◆ What the task requires
Give again, word for word, each line below starting at the one that contains "This screenshot has height=1073, width=2089." and ending at the one that contains "Open the Edit dropdown".

╭─ Material to process

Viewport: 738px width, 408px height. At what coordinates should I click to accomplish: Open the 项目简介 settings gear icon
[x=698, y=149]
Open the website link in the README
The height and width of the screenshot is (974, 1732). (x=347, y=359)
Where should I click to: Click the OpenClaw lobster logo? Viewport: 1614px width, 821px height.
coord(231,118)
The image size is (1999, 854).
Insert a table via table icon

╰─
╭─ Material to process

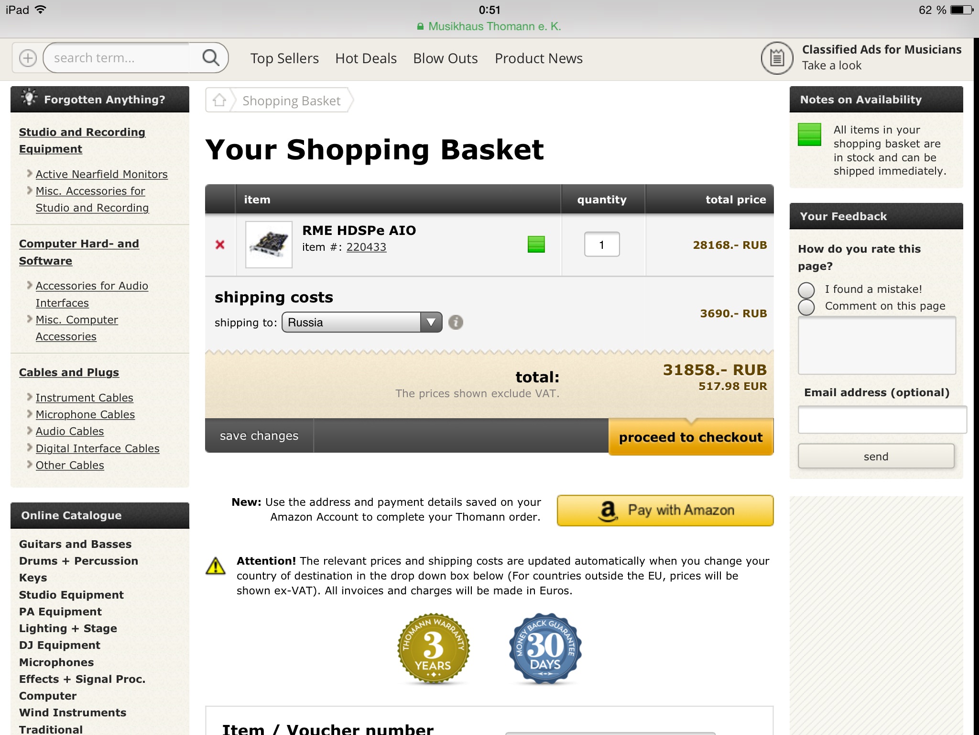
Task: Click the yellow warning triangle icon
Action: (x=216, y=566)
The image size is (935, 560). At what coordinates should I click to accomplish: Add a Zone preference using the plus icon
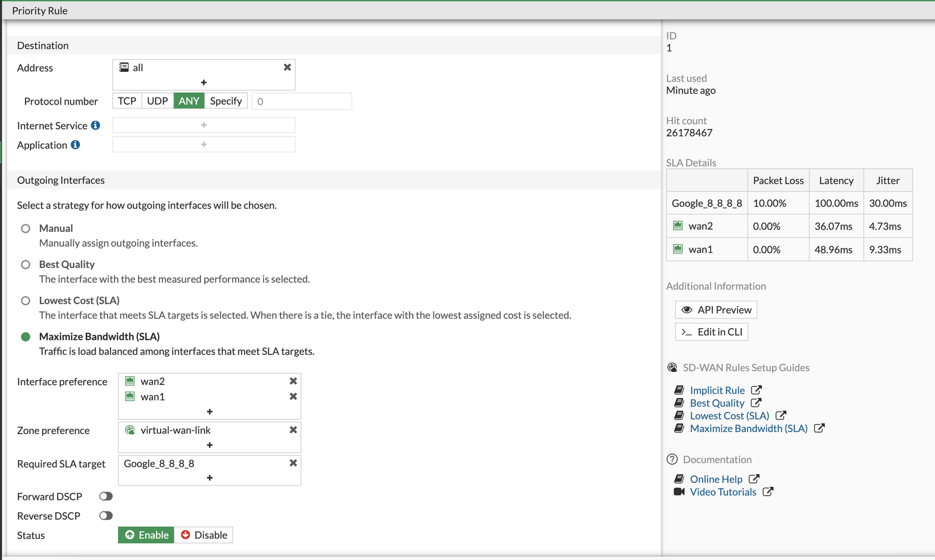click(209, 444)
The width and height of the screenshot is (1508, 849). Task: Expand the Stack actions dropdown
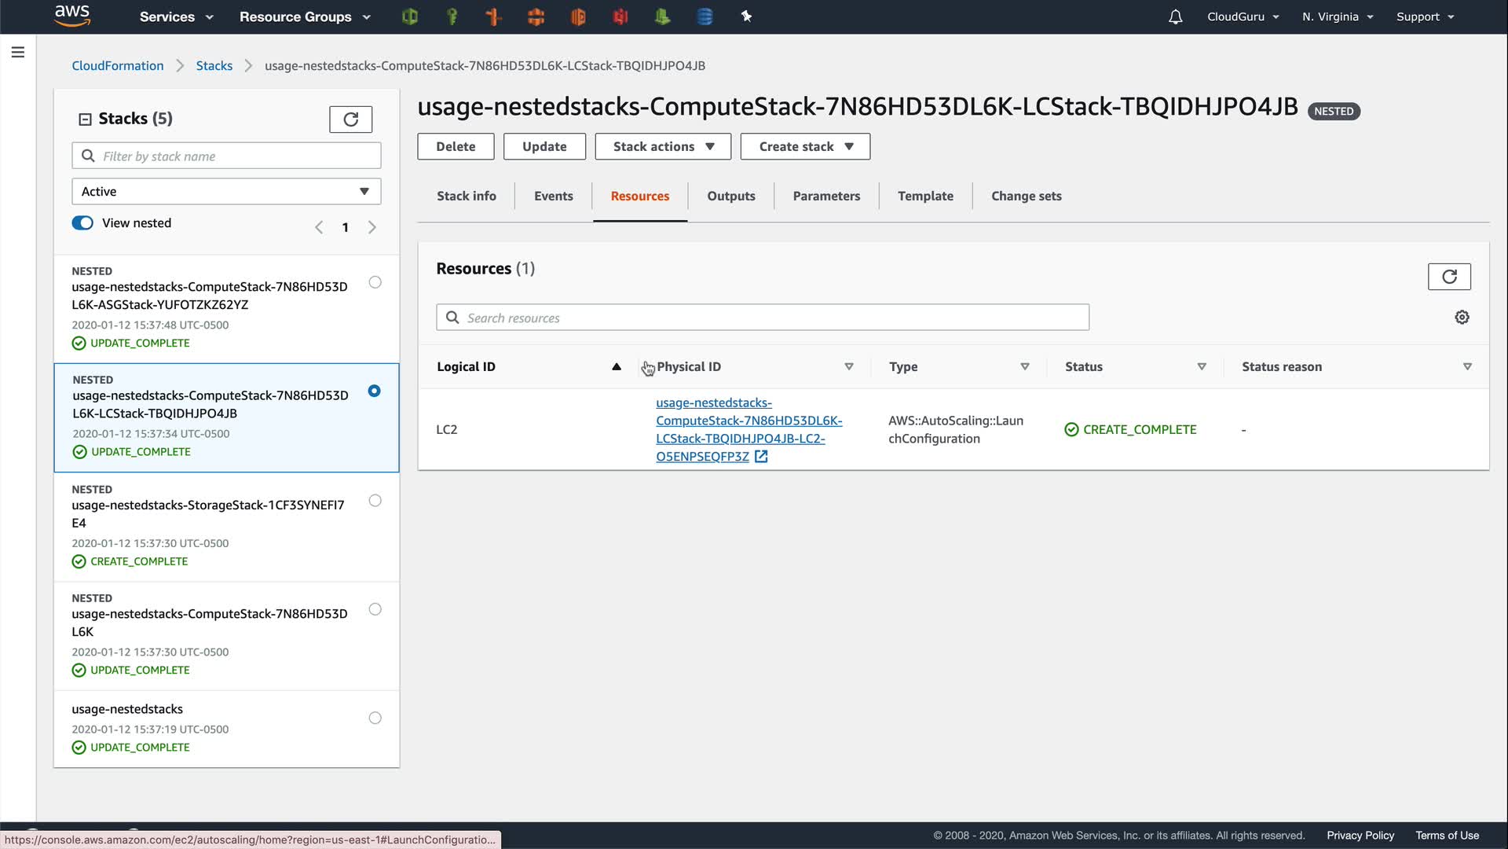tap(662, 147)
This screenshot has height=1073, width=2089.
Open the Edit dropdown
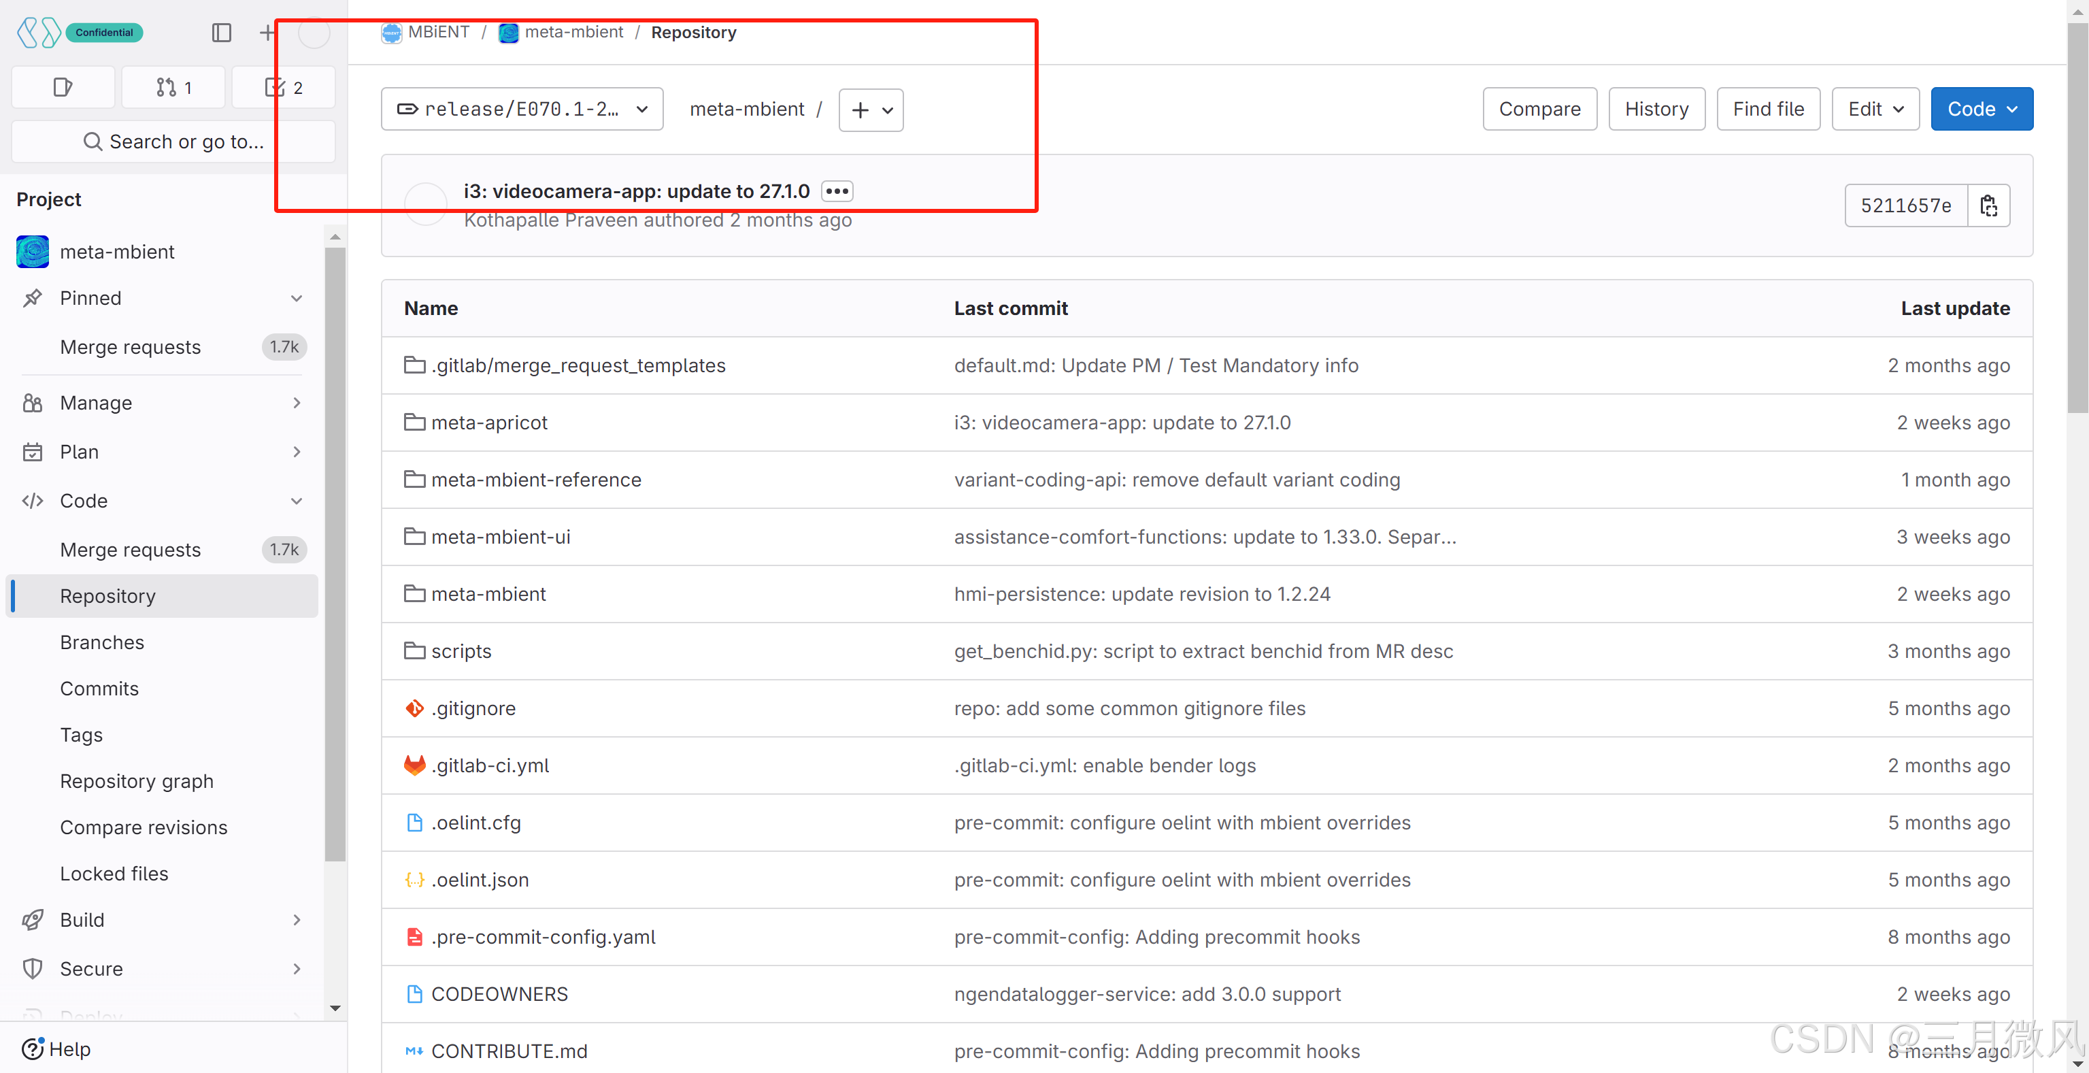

╰─

◆ Answer box
This screenshot has height=1073, width=2089.
Open the Edit dropdown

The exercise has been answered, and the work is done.